Whoa. January 1, 1001 to January 1, 2001 will be nearly exactly a thousand years (ignoring the fraction of a day that even the Gregorian calendar doesn’t handle). The point to the shift to Gregorian and the loss of the ten days was to bring the calendar back into whack with the true length of the year, the Julian calendar having ran over by 0.75 days per century. The ten-day skip took into account the time since the Julian calendar was instituted in the 1st century BC. So December 27, 1000 A.D. (999 years ago yesterday) was exactly 1000 years before January 1, 2001, taking both the Julian-to-Gregorian shift and the error in the Julian “year” into account.

Also, I have to differ with Keeves. Granted that Augustus did not make a diary entry: “January 1, 1 A.D. According to Virgil’s Eclogues, today marks the naming-day of the Universal Savior.” (in Latin, of course) However, and taking into account the goofy count-backwards-from-the-kalends Roman day-numbering system, Augustus might well have dated something as the first day (kalends) of January in 753 A.U.C., which would equate to 1 A.D. or C.E. by later epochal systems. (Note that half his empire would have wondered what the heck A.U.C. was, since they used the Seleucid Era for the year number.)
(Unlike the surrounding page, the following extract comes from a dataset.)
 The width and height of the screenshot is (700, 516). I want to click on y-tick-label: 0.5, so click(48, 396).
Under the Julian calendar, each 400 years had 300 regular years (109500 days) and 100 leap years (36600 days), for a total of 146100 days, averaging 365.25 days per year.
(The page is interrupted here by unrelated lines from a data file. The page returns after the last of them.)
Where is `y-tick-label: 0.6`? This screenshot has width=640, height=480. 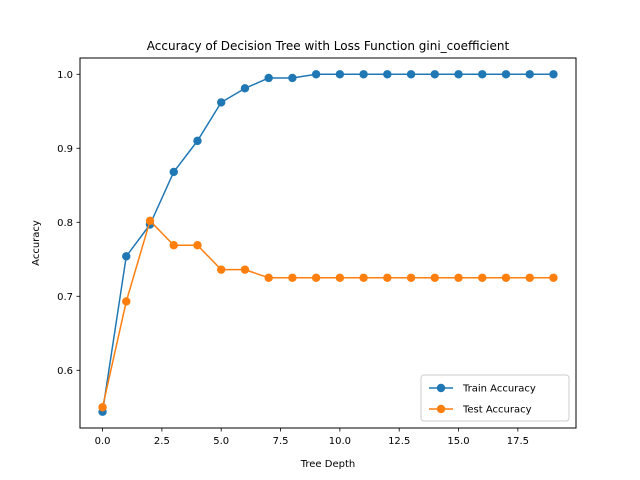 y-tick-label: 0.6 is located at coordinates (65, 372).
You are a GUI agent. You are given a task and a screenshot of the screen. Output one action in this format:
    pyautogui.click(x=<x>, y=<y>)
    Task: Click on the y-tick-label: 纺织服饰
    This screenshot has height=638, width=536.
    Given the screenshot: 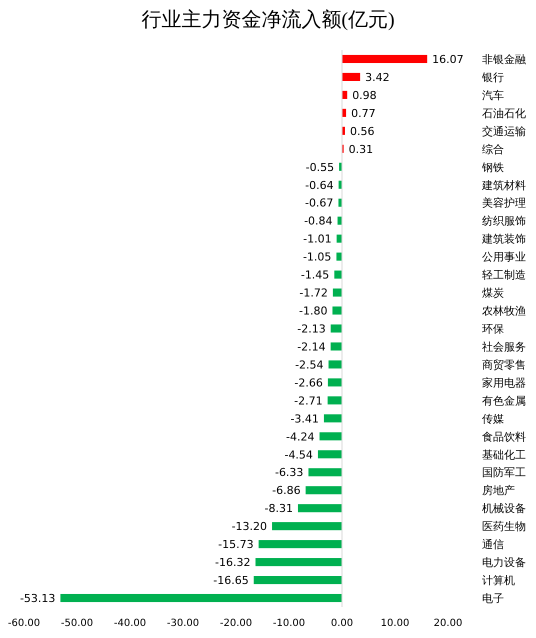 What is the action you would take?
    pyautogui.click(x=504, y=221)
Under the Gregorian calendar, each 400 years had 303 regular years (110595 days) and 97 leap years (35502 days), for a total of 146097 days, averaging 365.2425 days per year.
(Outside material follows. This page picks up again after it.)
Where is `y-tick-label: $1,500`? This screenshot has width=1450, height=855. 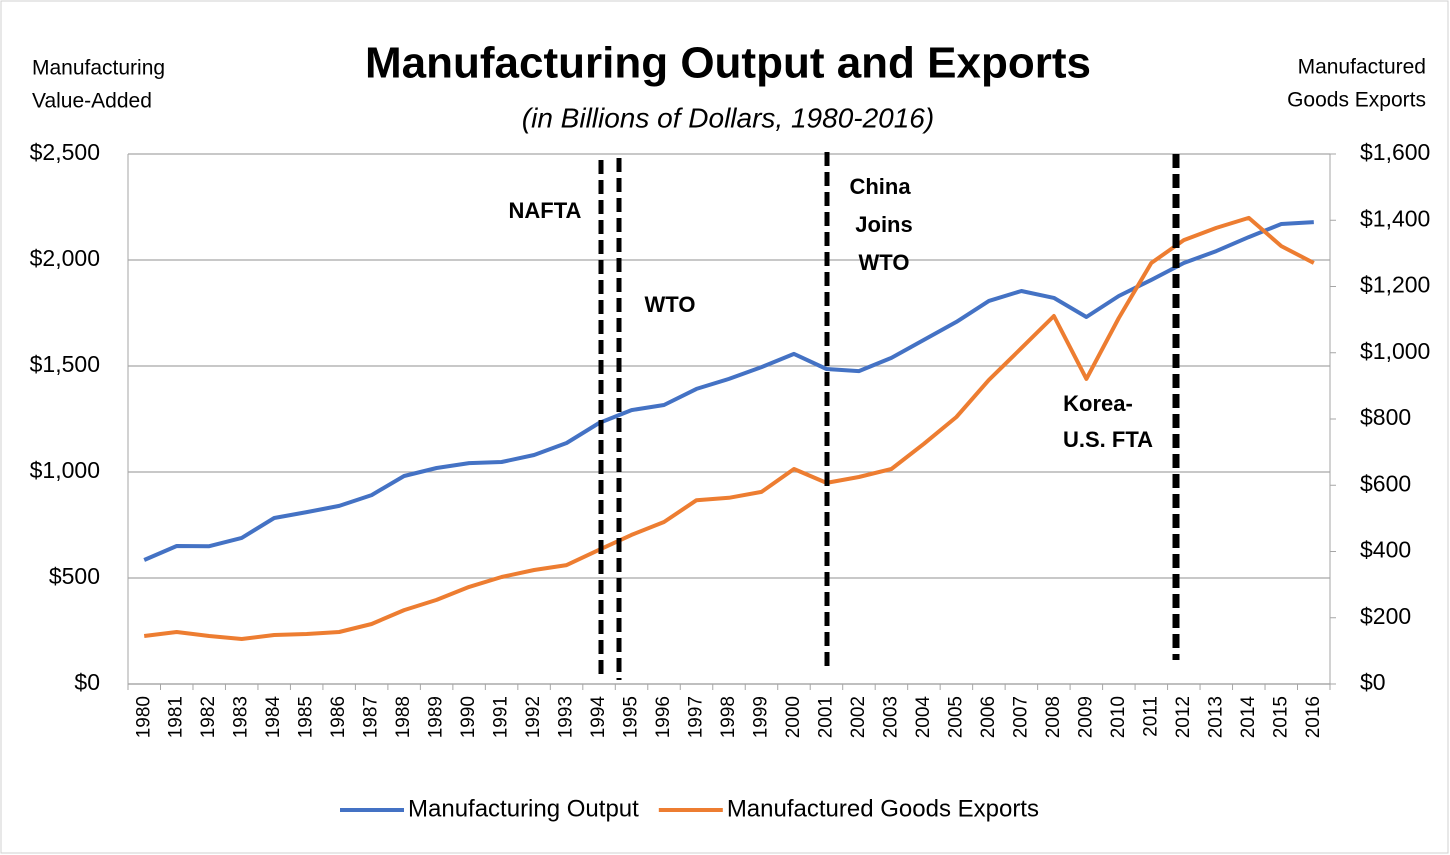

In the paragraphs below, I will refer to this duration (365.2425 days) as a “standard” year. One thousand such years would be 365242.5 days.

The 1000 years from Julian 1/1/1 to Julian 1/1/1000 contained 750 regular years (273750 days) and 250 leap years (91500 days), totalling 365250 days, which is 7.5 days more than a thousand standard years.

A few centuries later, that 7.5 day error had grown to eleven days, which Pope Gregory deleted from the calendar. Therefore, although Julian 1/1/1001 to Julian 1/1/2001 would have also been 365250 days, the convention is to count these thousand years as running from Julian 1/1/1001 to Gregorian 1/1/2001 (or a year earlier than each).

That time comes to eleven days less than 365250 days, and deduct three more days for the lack of leap years in 1700, 1800, and 1900. This comes to 365236 days, which is a full two weeks shorter than a thousand standard years.

But in the long run, Gregory’s “Century Leap Year Rule” does average out in the long run. Add the two millennia together, and there have been 730486 days from Julian 1/1/1 to Gregorian 1/1/2001, which is only one day longer than 2000 standard years, and that one day will be compensated for by the lack of a leap day in 2100 and 2200.

Well, if those medieval people had had the good sense to invent the Gregorian Calendar back in 1000 A.D., it would be exactly 1000 years from 1-Jan-1000 A.D. to 1-Jan-2000 A.D…

(Except for that pesky one-day-in-30000-years correction factor the Gregorian Calendar fails to take into account.)

The truth, as always, is more complicated than that.